The proliferation of technology means AI is now commonplace in our daily lives, with its presence in a panoply of things, such as driverless vehicles, facial recognition devices, and in the customer service industry.
Currently, asset managers are exploring the potential that AI/ML systems can bring to the finance industry; close to 60 percent of managers predict that ML will have a medium-to-large impact across businesses.
ML in finance
ML’s ability to analyze large data sets and continuously ‘self-develop’ through trial and error translates to increased speed and better performance in data analysis for financial firms.
For instance, according to the Harvard Business Review, ML can spot potentially outperforming equities by identifying new patterns in existing data sets and examine the collected responses of CEOs in quarterly earnings calls of the S&P 500 companies for the past 20 years.

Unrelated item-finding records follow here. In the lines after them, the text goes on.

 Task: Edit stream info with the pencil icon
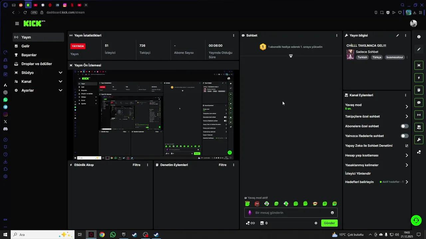[397, 36]
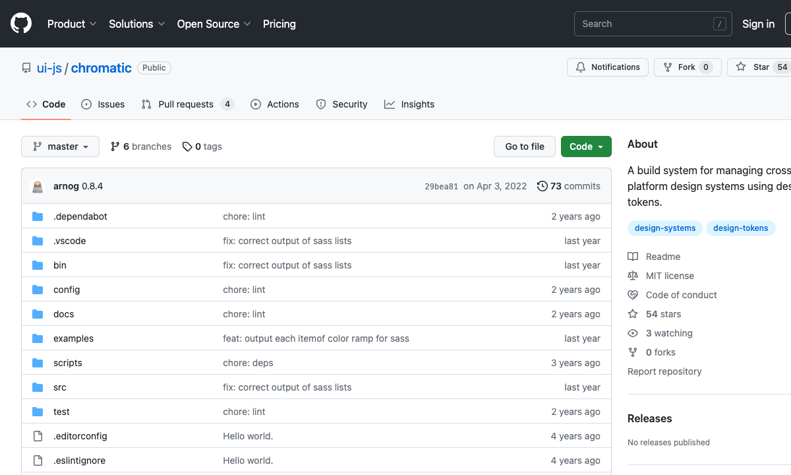Select the design-systems topic tag
This screenshot has height=475, width=791.
[664, 228]
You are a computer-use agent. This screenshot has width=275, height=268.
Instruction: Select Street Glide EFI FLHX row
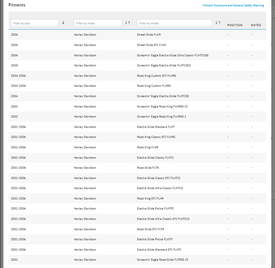coord(151,45)
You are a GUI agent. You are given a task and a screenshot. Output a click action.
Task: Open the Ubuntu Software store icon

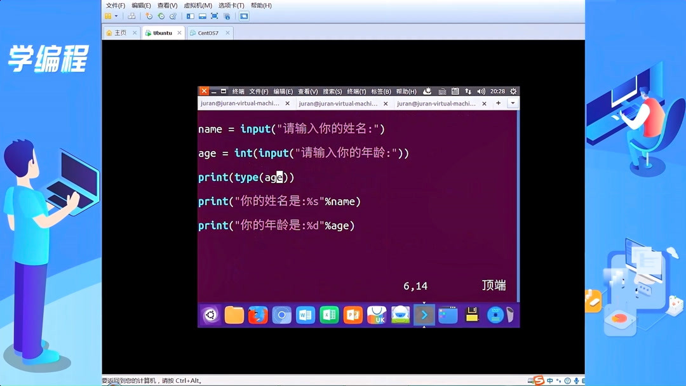tap(377, 315)
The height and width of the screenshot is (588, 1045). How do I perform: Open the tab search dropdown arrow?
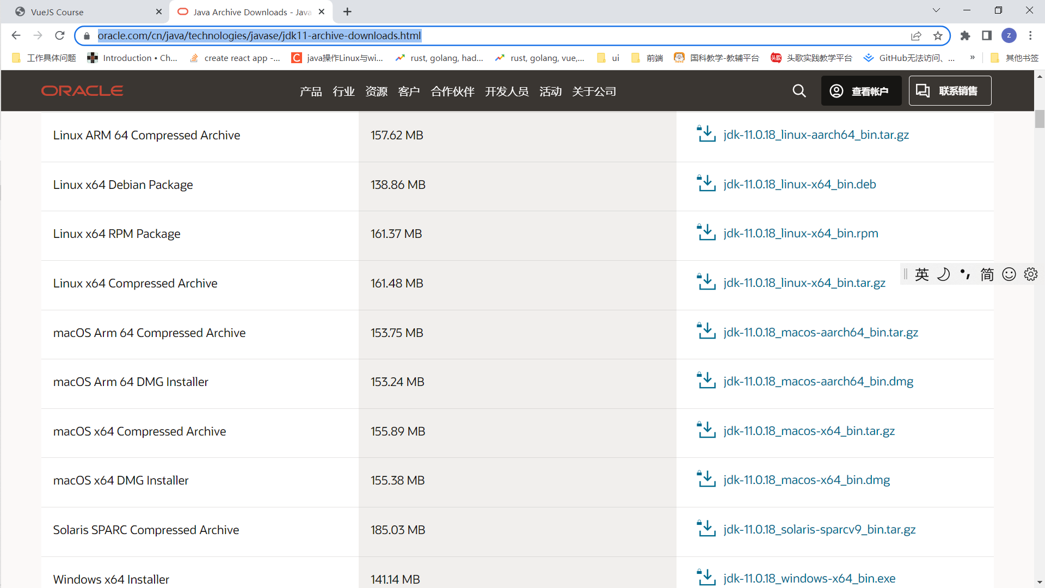936,10
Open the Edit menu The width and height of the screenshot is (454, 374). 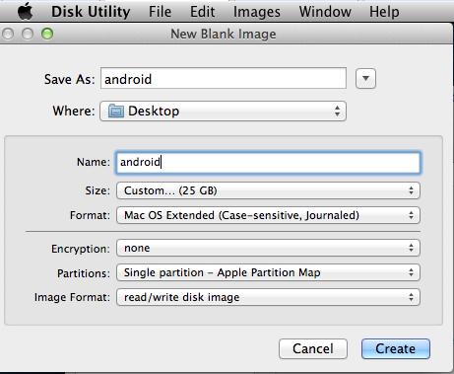[203, 12]
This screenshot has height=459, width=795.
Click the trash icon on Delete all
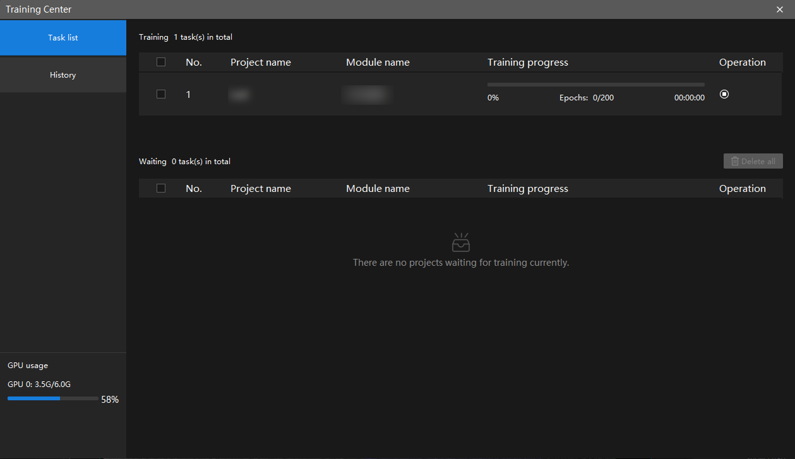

Following this, ML can then formulate a review of good and bad stocks, thus providing organizations with valuable insights to drive important business decisions. This data also paves the way for the system to assess the trustworthiness of forecasts from specific company leaders and compare the performance of competitors in the industry.
Besides that, ML also has the capacity to analyze various forms of data, including sound and images. In the past, such formats of information were challenging for computers to analyze, but today’s ML algorithms can process images faster and better than humans.
For example, analysts use GPS locations from mobile devices to pattern foot traffic at retail hubs or refer to the point of sale data to trace revenues during major holiday seasons. Hence, data analysts can leverage on this technological advancement to identify trends and new areas for investment.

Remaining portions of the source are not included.